### STATED TASK 1
Answer these questions about the focaccia recipe:
(a) How much lukewarm water does the recipe call for?
(b) How long should the dough sit at room temperature for the first rise?
(c) What size baking sheet is used to shape the dough?

____ DOCUMENT

A crispy sourdough focaccia with a crackling crust and airy crumb, decorated with fresh garden herbs pressed into the dough for a beautiful and flavorful bread.

Ingredients

Scale
  • 100g (3.5 oz) active sourdough starter
  • 400g (3 1/4 cups) all-purpose flour
  • 300ml (1 1/4 cups) lukewarm water
  • 1 1/2 tsp sea salt
  • 4 tbsp extra virgin olive oil, plus extra for drizzling and oiling pan
  • About 1/2 cup fresh herbs (rosemary, thyme, sage, oregano, or basil), whole sprigs and leaves
  • Coarse sea salt flakes for topping

Instructions

  1. Activate the starter: In a large bowl, combine 100g (3.5 oz) active sourdough starter with 300ml (1 1/4 cups) lukewarm water. Stir gently until mostly dissolved, about 2 minutes.
  2. Add the flour and salt: Add 400g (3 1/4 cups) all-purpose flour and 1 1/2 tsp sea salt. Mix with a spatula or hands until a rough, shaggy, sticky dough forms, about 3-4 minutes.
  3. First rise (bulk fermentation): Cover bowl with damp towel or plastic wrap and let sit at room temperature for 4 to 6 hours until bubbly and roughly doubled in size.
  4. Shape the dough: Generously oil a 9×13-inch baking sheet with 1-2 tbsp olive oil. Transfer dough and gently stretch to fit. Dimple surface with fingers, pressing down but not flattening, about 5 minutes.

________
____ INFORMATION SUPPLIED

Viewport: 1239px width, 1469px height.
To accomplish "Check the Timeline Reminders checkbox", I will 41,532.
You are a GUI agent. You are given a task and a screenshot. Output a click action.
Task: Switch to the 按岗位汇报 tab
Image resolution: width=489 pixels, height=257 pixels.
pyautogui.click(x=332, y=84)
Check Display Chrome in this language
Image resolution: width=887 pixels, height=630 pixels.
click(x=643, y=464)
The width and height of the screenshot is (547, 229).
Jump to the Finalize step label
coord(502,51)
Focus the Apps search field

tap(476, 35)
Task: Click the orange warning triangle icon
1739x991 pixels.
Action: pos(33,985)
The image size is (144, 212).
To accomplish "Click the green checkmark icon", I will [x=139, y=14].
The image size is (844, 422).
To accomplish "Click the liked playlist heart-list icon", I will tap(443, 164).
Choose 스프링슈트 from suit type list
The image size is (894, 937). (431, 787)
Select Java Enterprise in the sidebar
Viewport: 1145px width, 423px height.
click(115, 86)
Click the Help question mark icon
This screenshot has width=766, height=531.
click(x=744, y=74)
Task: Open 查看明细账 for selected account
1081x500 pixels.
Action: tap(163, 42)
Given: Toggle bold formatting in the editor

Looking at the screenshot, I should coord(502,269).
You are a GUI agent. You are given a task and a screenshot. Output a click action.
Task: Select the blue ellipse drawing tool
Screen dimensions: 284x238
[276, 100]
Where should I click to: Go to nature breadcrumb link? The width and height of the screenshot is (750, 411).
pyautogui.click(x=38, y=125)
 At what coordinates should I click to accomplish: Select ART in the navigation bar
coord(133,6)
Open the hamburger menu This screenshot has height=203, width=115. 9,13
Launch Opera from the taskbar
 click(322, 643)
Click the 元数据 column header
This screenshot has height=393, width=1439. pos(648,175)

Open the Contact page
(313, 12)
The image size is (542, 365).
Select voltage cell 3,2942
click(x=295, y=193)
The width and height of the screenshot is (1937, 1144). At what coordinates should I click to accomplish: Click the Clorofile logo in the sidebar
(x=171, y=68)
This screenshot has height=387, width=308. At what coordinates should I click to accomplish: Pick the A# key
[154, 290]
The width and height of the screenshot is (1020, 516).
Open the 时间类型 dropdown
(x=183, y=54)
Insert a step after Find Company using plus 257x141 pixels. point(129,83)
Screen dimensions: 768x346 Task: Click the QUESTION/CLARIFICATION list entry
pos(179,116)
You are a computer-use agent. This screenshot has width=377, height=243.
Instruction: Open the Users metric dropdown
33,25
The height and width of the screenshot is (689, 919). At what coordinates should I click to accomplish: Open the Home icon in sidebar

________

### STATED TASK 2
Please extract the stretch of the data entries from the start through the line containing "will [x=139, y=14].", with both ends included, and reproduce those lines exactly.

### CORRECT RESPONSE 1
(a) 300ml (1 1/4 cups)
(b) 4 to 6 hours
(c) A 9×13-inch baking sheet

### CORRECT RESPONSE 2
Viewport: 1239px width, 1469px height.
To accomplish "Check the Timeline Reminders checkbox", I will 41,532.
You are a GUI agent. You are given a task and a screenshot. Output a click action.
Task: Switch to the 按岗位汇报 tab
Image resolution: width=489 pixels, height=257 pixels.
pyautogui.click(x=332, y=84)
Check Display Chrome in this language
Image resolution: width=887 pixels, height=630 pixels.
click(x=643, y=464)
The width and height of the screenshot is (547, 229).
Jump to the Finalize step label
coord(502,51)
Focus the Apps search field

tap(476, 35)
Task: Click the orange warning triangle icon
1739x991 pixels.
Action: pos(33,985)
The image size is (144, 212).
To accomplish "Click the green checkmark icon", I will [x=139, y=14].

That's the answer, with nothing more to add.